***** 选定文本 *****

小白的AIGC课（6）— Whisper API | xiaojing's personal blog

Whiper是openai旗下的一款声音转文本的大模型，API 提供两个语音转文本端点，转录(Transcribe)和翻译(Translate)，基于最先进的开源 large-v2 Whisper 模型。它们可用于：

将音频转录成音频所用的任何语言。
将音频翻译并转录成英文。

文件上传目前限制为 25 MB，支持以下输入文件类型：mp3、mp4、mpeg、mpga、m4a、wav 和 webm。

转录

转录 API 将音频文件作为输入，输出文本。支持多种输入和输出文件格式。

from openai import OpenAI
client = OpenAI()

audio_file= open("/path/to/file/audio.mp3", "rb")
transcription = client.audio.transcriptions.create(
  model="whisper-1", 
  file=audio_file
)
print(transcription.text)

翻译

翻译 API 将任何受支持语言的音频文件作为输入，并在必要时将音频转录为英语。这与转录端点不同，因为输出不是原始输入语言，而是翻译后的英文文本。

from openai import OpenAI
client = OpenAI()

***** 记录集 *****

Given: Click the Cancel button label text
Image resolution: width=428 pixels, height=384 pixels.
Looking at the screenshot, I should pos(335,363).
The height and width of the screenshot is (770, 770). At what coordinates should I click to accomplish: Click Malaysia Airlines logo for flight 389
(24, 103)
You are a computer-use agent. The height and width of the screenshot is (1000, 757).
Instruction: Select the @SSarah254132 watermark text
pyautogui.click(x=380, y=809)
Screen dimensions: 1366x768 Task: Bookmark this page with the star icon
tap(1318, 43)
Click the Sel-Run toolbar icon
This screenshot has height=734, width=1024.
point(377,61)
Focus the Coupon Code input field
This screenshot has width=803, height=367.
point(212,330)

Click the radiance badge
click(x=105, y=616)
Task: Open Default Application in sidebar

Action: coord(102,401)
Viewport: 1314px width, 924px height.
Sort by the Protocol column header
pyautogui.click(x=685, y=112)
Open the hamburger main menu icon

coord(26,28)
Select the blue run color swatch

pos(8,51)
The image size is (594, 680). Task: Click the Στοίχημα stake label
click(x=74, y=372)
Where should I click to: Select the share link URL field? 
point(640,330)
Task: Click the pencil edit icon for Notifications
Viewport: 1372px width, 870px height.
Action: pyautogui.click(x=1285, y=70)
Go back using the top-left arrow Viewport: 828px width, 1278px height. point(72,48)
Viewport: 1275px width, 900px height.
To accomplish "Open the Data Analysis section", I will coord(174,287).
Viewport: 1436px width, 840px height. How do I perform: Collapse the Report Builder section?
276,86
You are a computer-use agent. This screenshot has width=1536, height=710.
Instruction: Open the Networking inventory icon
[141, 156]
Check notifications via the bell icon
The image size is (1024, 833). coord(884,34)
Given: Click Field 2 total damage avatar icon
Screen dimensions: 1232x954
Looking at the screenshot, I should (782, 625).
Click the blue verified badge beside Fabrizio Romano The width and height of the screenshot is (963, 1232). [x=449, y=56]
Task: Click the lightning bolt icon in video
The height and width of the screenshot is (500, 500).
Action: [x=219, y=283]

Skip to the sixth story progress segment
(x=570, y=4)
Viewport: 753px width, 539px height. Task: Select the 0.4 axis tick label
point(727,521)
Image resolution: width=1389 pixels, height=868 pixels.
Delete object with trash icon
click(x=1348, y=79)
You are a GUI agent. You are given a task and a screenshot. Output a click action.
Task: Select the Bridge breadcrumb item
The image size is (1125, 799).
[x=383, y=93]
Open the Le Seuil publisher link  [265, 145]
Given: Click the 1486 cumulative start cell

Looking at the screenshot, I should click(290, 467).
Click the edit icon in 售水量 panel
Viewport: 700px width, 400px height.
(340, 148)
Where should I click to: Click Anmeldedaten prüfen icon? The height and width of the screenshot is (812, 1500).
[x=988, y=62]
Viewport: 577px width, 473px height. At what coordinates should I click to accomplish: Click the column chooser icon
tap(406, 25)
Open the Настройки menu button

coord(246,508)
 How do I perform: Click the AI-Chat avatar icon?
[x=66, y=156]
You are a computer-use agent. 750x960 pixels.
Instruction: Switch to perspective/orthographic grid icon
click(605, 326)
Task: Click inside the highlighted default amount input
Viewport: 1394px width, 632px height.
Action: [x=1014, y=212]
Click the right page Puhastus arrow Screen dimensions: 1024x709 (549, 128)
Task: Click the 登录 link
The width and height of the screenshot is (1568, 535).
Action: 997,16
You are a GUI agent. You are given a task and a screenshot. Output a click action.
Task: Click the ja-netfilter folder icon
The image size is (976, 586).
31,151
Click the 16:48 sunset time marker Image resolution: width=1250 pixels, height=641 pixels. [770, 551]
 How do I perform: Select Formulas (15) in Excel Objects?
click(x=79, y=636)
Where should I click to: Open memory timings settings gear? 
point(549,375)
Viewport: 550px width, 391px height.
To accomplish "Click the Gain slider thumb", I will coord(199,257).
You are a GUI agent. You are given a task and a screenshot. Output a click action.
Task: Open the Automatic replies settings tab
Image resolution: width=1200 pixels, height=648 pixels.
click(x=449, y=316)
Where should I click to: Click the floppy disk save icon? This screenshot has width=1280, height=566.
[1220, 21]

*****

• **任务说明**:
续写上面那篇讲 Whisper API 的文本，从它停下的地方接着往下写。 这些记录取自另一个来源。

• **你的回答**:
audio_file= open("/path/to/file/german.mp3", "rb")
translation = client.audio.translations.create(
  model="whisper-1", 
  file=audio_file
)
print(translation.text)

上面的代码可以将一段德语的语言翻译为英文。目前仅支持翻译为英文。

提高可靠性

使用 Whisper 时面临的最常见挑战之一是模型通常无法识别不常见的单词或缩写词。为了解决这个问题，有以下两种提高 Whisper 可靠性技术：

使用提示参数

第一种方法是使用可选的提示参数传递正确拼写的字典。由于它不是使用指令跟踪技术进行训练的，因此 Whisper 的运行方式更像一个基础 GPT 模型。重要的是要记住，Whisper 只考虑提示的前 244 个token。

from openai import OpenAI
client = OpenAI()

audio_file = open("/path/to/file/speech.mp3", "rb")
transcription = client.audio.transcriptions.create(
  model="whisper-1", 
  file=audio_file, 
  response_format="text",
  prompt="ZyntriQix, Digique Plus, CynapseFive, VortiQore V8, EchoNix Array, OrbitalLink Seven, DigiFractal Matrix, PULSE, RAPT, B.R.I.C.K., Q.U.A.R.T.Z., F.L.I.N.T."
)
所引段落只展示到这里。